WHAT IS BEING ASKED.
Your task is to transcribe exactly, and only, the lines running from the one with "You are a GUI" to the end of the listing below, inclusive, with every picture left out.

=== Begin Enclosure ===

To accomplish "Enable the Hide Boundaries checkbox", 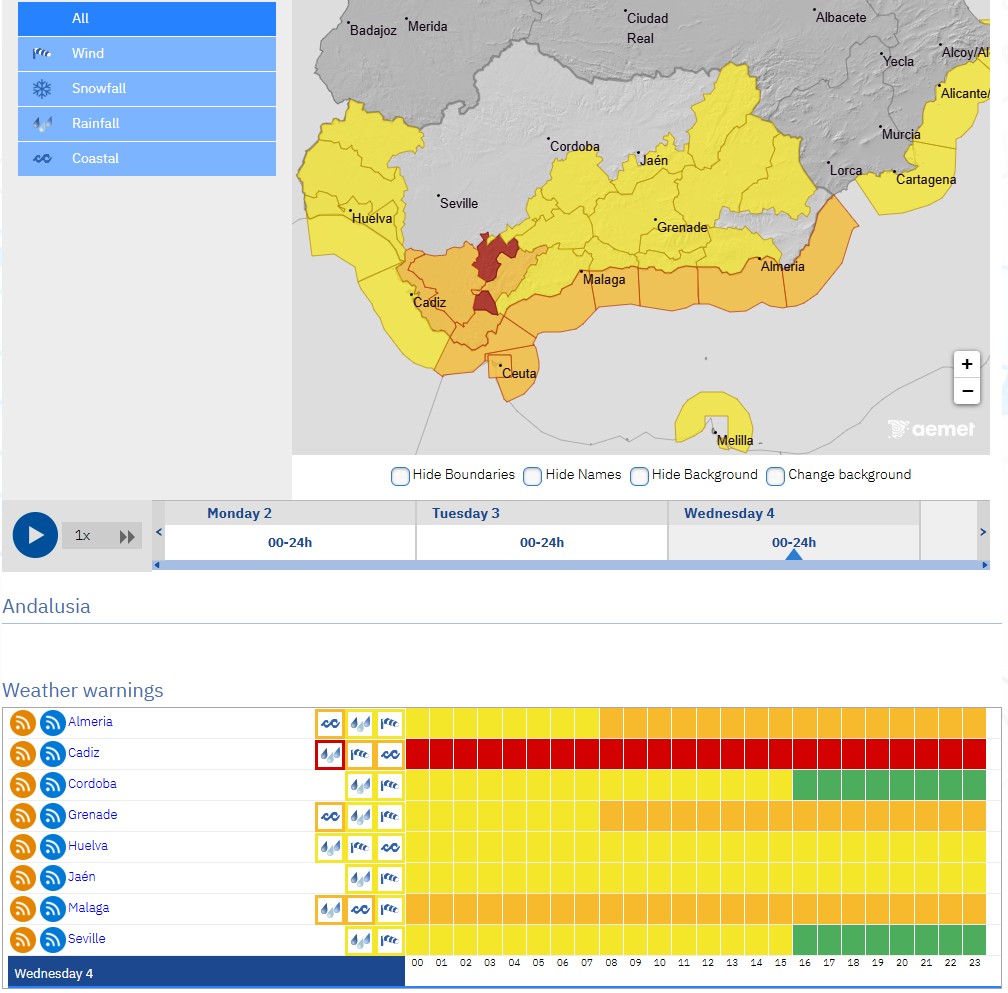I will (400, 476).
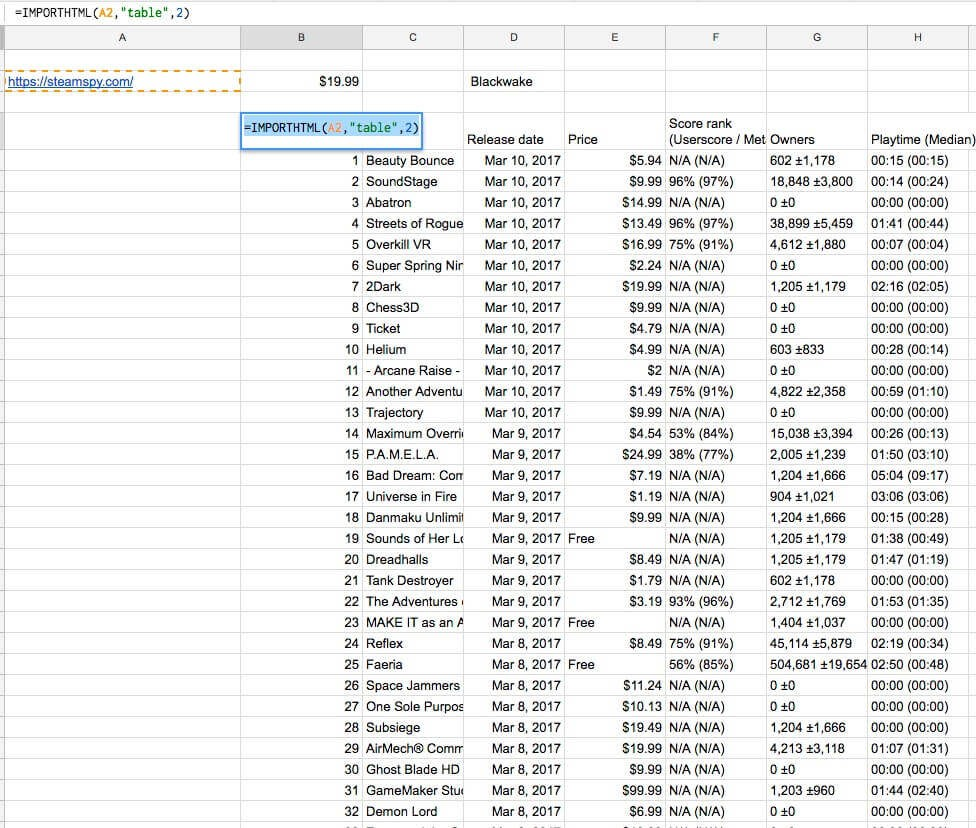Select the Owners header cell
This screenshot has width=976, height=828.
click(x=817, y=131)
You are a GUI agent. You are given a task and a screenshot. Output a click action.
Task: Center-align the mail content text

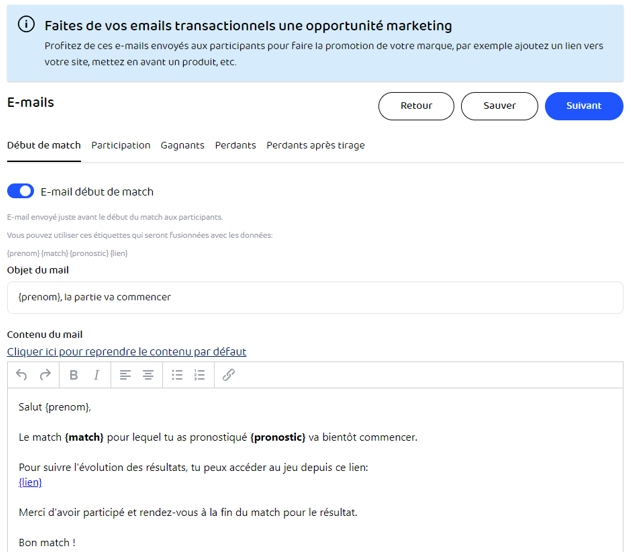pos(148,375)
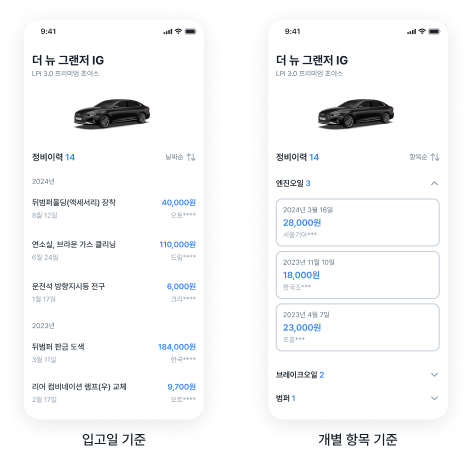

=== End Enclosure ===

RESPONSE AREA.
You are a GUI agent. You are given a task and a screenshot. Output a click action.
Task: Center-align the mail content text

pos(148,375)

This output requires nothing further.